Kitabın yirmi altıncı sayfasına geldiğinde gözleri parladı! Yüzünde hüzünlü ama tatlı bir tebessüm belirdi. Bu sayfaya gelene kadar çok da haz almadığı bu roman şimdi daha çok ilgisini çekmiş, sonraki sayfalara geçmek için satırları hızlı hızlı okumaya başlamıştı. Kitabı katlayıp sehpanın üzerine bıraktı.Az önce okuduğu sayfaları düşündü ” Romanda adı geçen İclal adındaki karakter nasılda benziyordu İnci’ye, yani yirmi sene önce taparcasına aşık olduğu, evliliğe adım atmalarına ramak kaldığı, ama evlenmelerine mani olmak için kendinden zorla koparılan, ama hiç zaman unutamadığı İnci’ye…”


Kitabı yeniden eline alıp merakla basım tarihine baktı. Geçen gün yolda bir seyyar satıcıdan aldığı kitap tam yirmi yıl önce basılmıştı. Kitabı büyük bir hararetle eline alıp yeniden sayfalarında İnci’ yi, ya da onun şu an daha da canlanmaya başlayan hatıralarına can suyu olacak satırları bulmaya umutlandı. Kitabın sonlarına doğru yüzü ciddileşmişti. Bu kadar tesadüf olabilir miydi. Yazar, İnci’nin o muhteşem bal rengi gözlerinden, sağ yanağındaki bene kadar tıpa tıp aynısını yazmıştı. Ve bir çok mizacı özellikleri de aynıydı. Şaka gibiydi şimdi bu okudukları. Yirmi yıldır, kalbinin bir köşesinde, ve hafızasının en taze kısmında büyük bir özlemle sakladığı kişi, şimdi bu eline aldığı bu romandaydı sanki. O an gözleri yeniden kitaba kaydı. “Vuslatı Olmayan Aşk” Evet romanın adı buydu. Romandaki erkek karakterin delice aşık oldu İclal adında bir bayan karakter vardı. Mantık evliliği yapmışlardı, ve adam deli gibi aşıktı karısına. Ama kadın da aynı aşk yoktu. Sadece bedensel olarak karşılık veriyordu adama, ve adam bir süre sonra onun kalbine ulaşamayacağını anlayıp ondan ayrılıyordu.

“Bütün bunlar yazarın bir kurgusu muydu acaba” diye düşündü. Yoksa yazarın, erkek karakter aracılığıyla yazdığı, en güzel halleriyle dile getirdiği kişi gerçek miydi, eğer gerçekse bu karakter İnci’ miydi?”

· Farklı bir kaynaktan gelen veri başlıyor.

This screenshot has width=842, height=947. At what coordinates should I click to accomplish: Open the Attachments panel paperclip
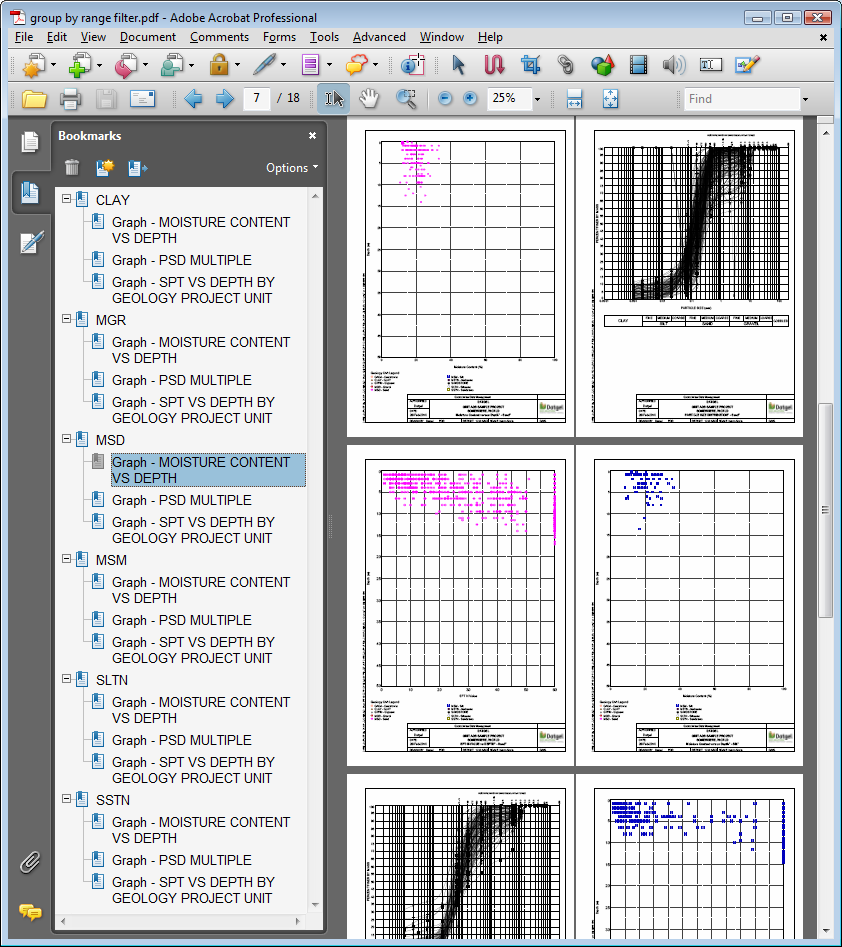click(30, 862)
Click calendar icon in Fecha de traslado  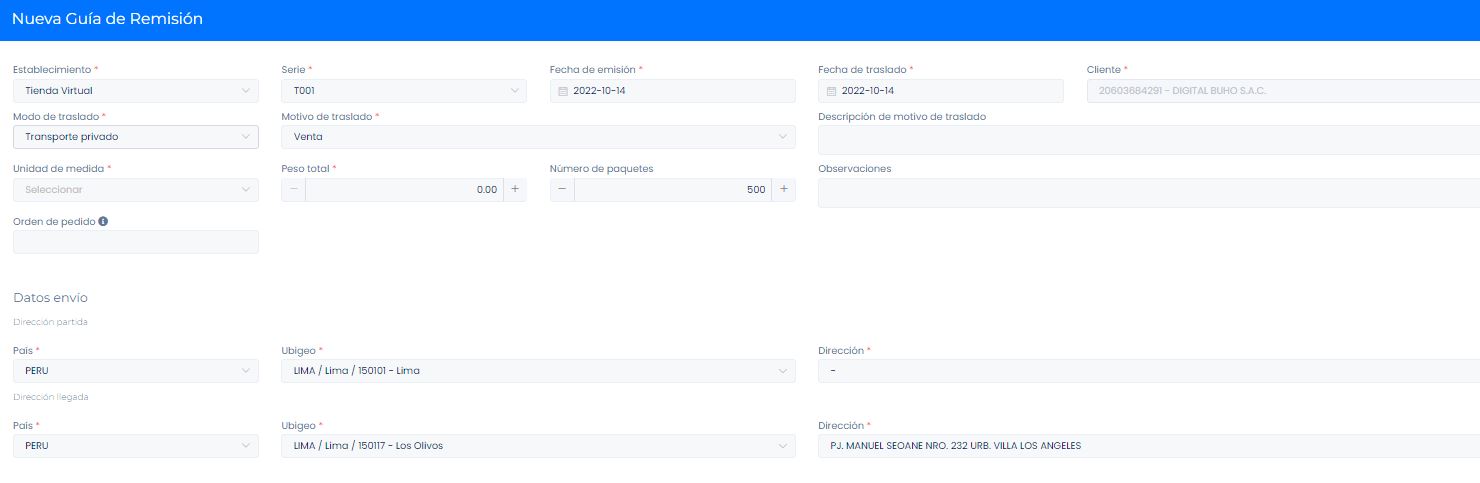[830, 91]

O akşam internetten yazarla ilgili bilgi bulmaya çalıştı. Bildiği tek şey yazarın bu ay içinde İstanbul’daki bir kitap fuarında olacağı ve kitaplarını imzalayacağıydı.


On sekiz gün sonra…


Yazarın önünde, kitabını imzalatmak isteyenlerin oluşturduğu uzunca bir kuyruk vardı. İmzaladığı kitabın ardından, başka bir okuyucusunun uzattığı kitap önüne gelince, yazar bir an durakaldı! Düşünceli gözlerle “Vuslatı olmayan Aşk” adlı eski eserine baktı. Sonra kitabını ağırlaşmış bir ruh haliyle imzalayıp okuruna uzattı.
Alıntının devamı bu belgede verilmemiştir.